-- Supplied material follows --

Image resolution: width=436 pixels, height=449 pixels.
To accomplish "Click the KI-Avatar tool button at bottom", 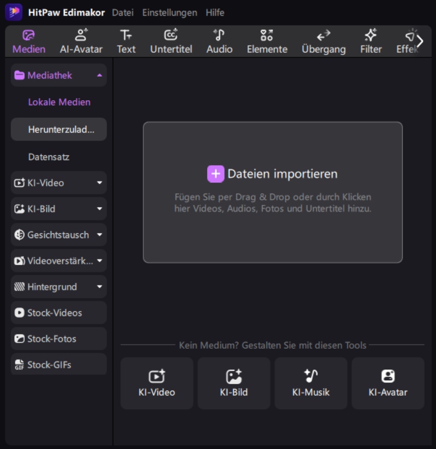I will [x=387, y=383].
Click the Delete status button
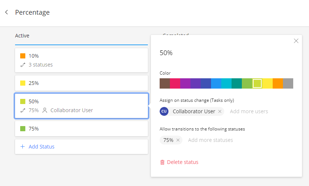This screenshot has width=309, height=186. pyautogui.click(x=182, y=162)
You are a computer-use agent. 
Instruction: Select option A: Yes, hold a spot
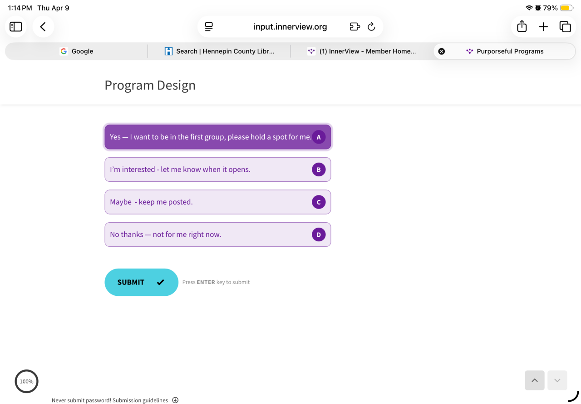pyautogui.click(x=218, y=137)
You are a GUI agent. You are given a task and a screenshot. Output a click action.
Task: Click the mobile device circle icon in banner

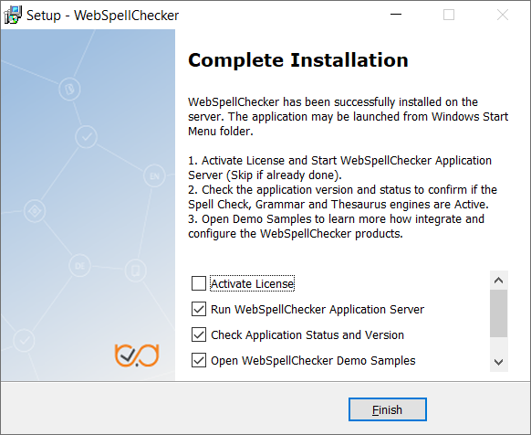(x=135, y=271)
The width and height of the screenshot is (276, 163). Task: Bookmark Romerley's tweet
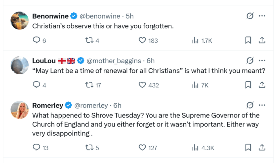pos(248,147)
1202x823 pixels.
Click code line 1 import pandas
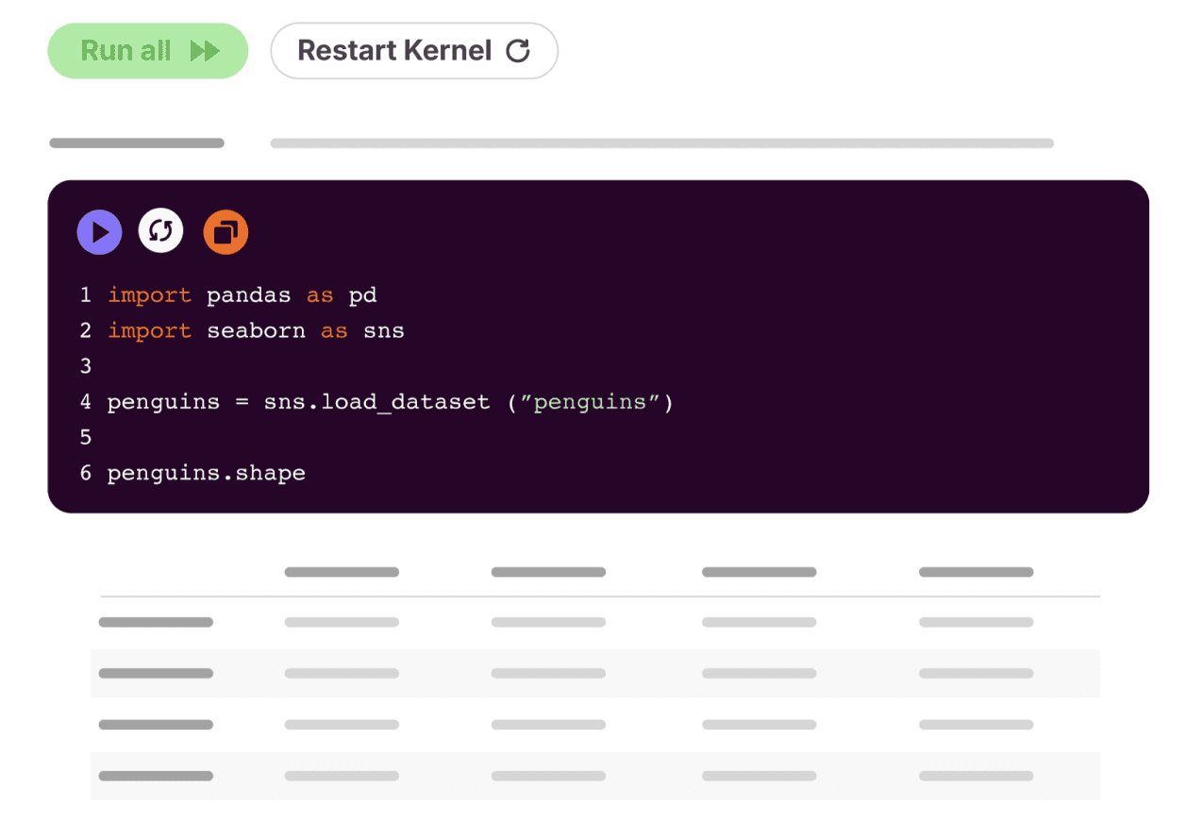point(242,295)
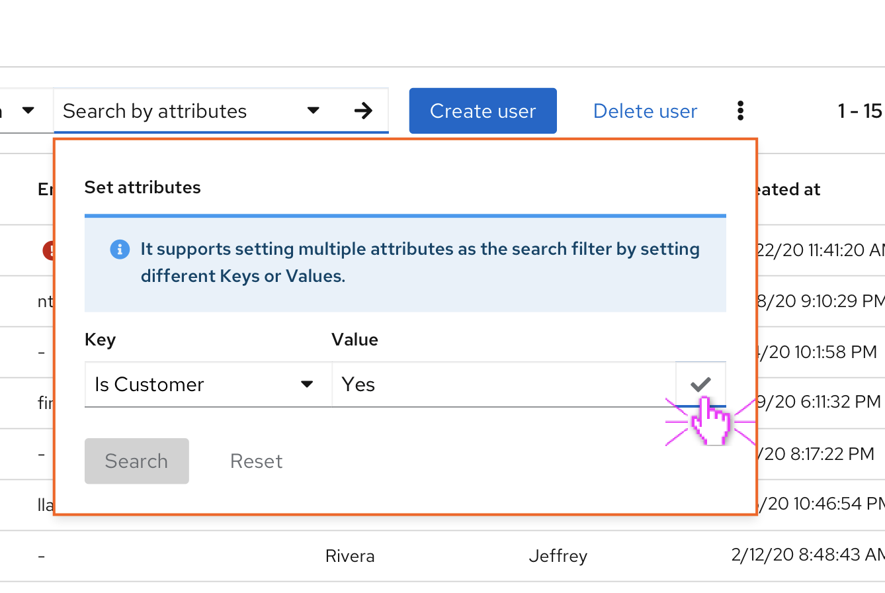
Task: Open the 1 - 15 pagination options
Action: (x=860, y=111)
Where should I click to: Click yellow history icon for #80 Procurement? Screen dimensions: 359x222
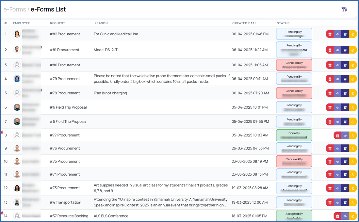pos(353,65)
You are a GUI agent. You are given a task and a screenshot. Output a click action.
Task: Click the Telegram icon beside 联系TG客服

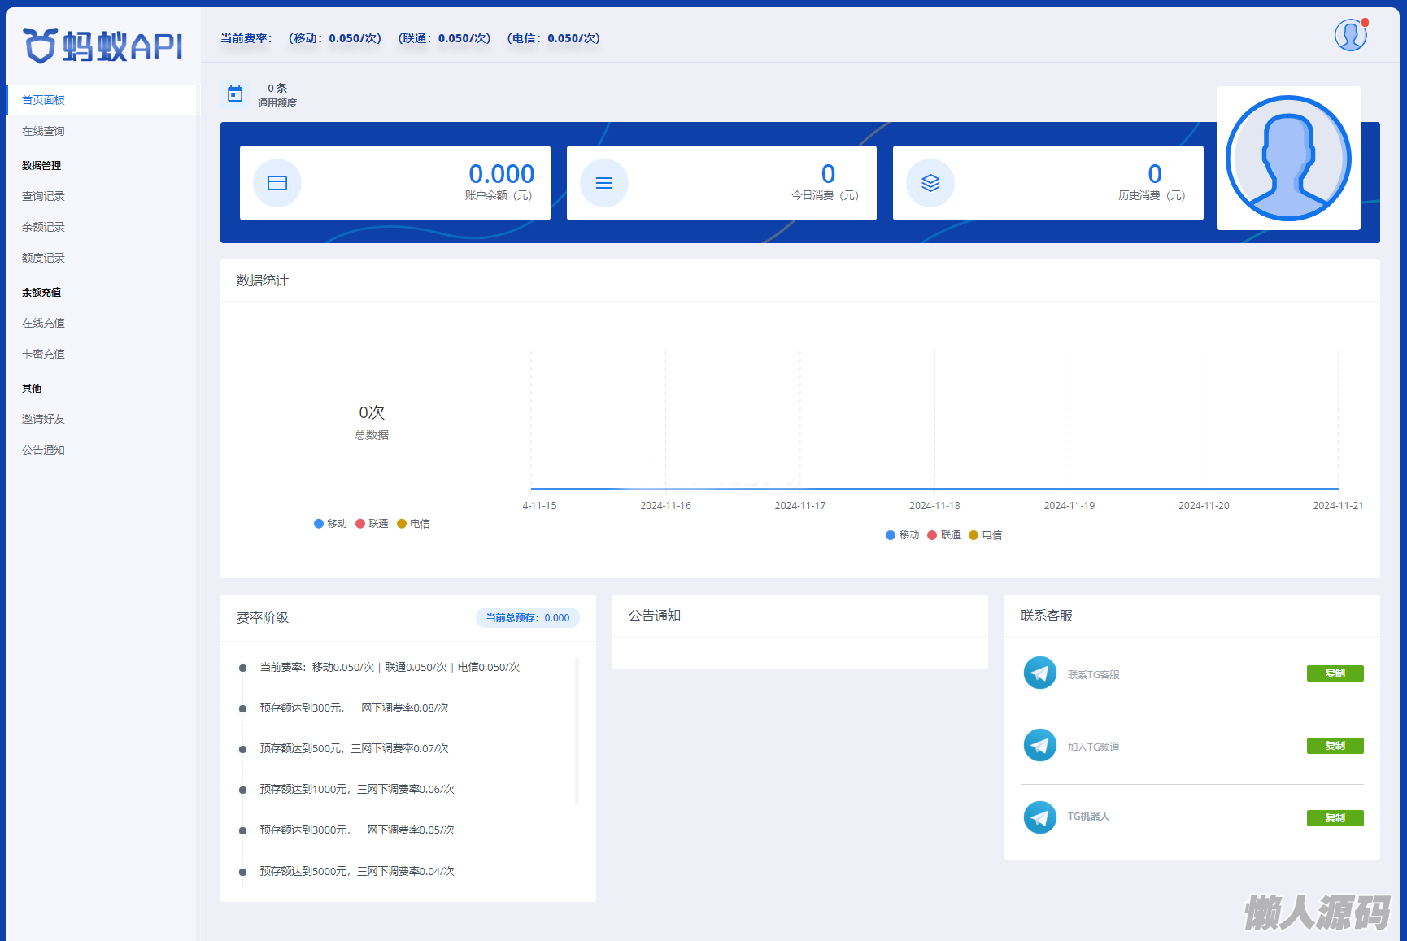point(1039,673)
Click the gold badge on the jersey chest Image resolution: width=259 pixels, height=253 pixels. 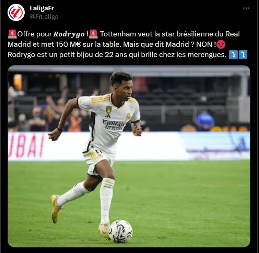click(x=109, y=110)
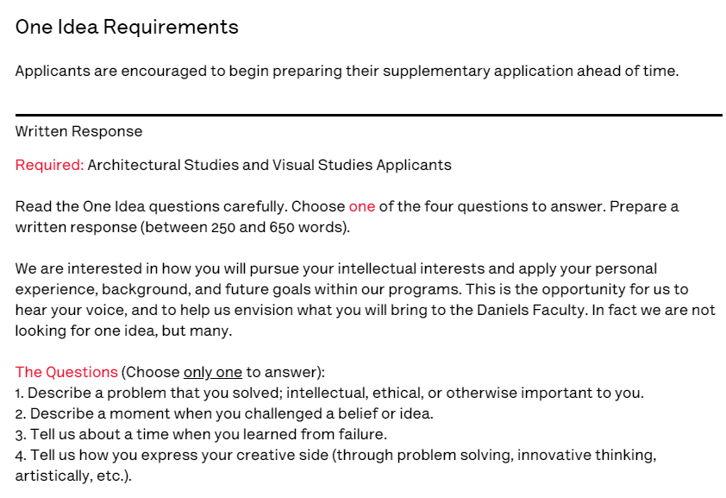The height and width of the screenshot is (498, 726).
Task: Select question 2 about challenging a belief
Action: [224, 413]
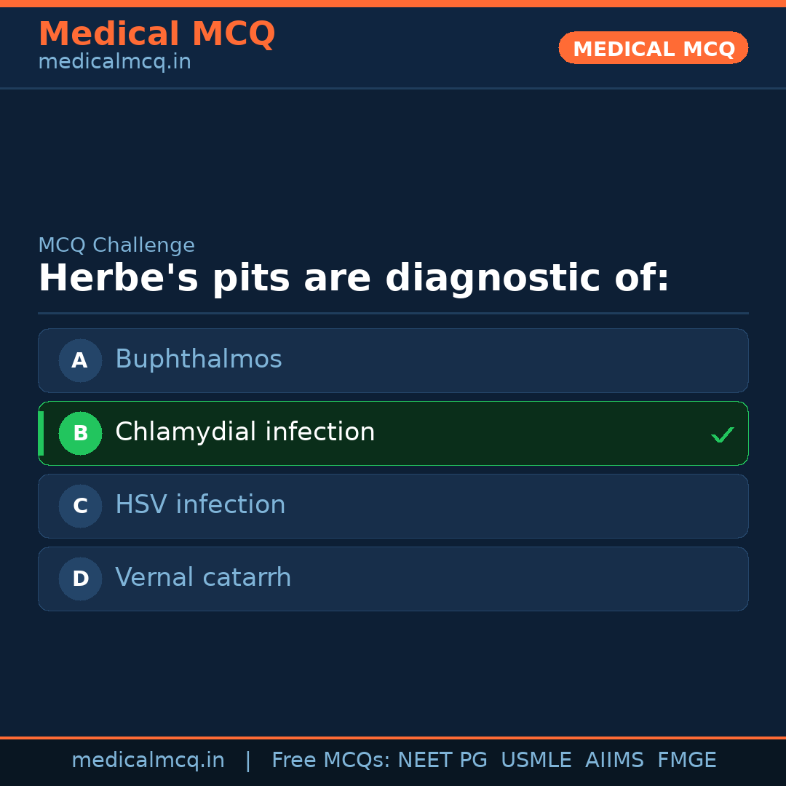Viewport: 786px width, 786px height.
Task: Click the orange Medical MCQ header title
Action: 156,34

-- Supplied material concluded --

◆ Instructions to follow
The result should be an exact copy of only the lines above from the one that holds "Task: Click the mobile" through the one that holds "1202x823 pixels.", both ends included, without pictures.

◆ Solution below
Task: Click the mobile device circle icon in banner

(x=135, y=271)
The width and height of the screenshot is (276, 163). Task: Bookmark Romerley's tweet
pos(248,147)
1202x823 pixels.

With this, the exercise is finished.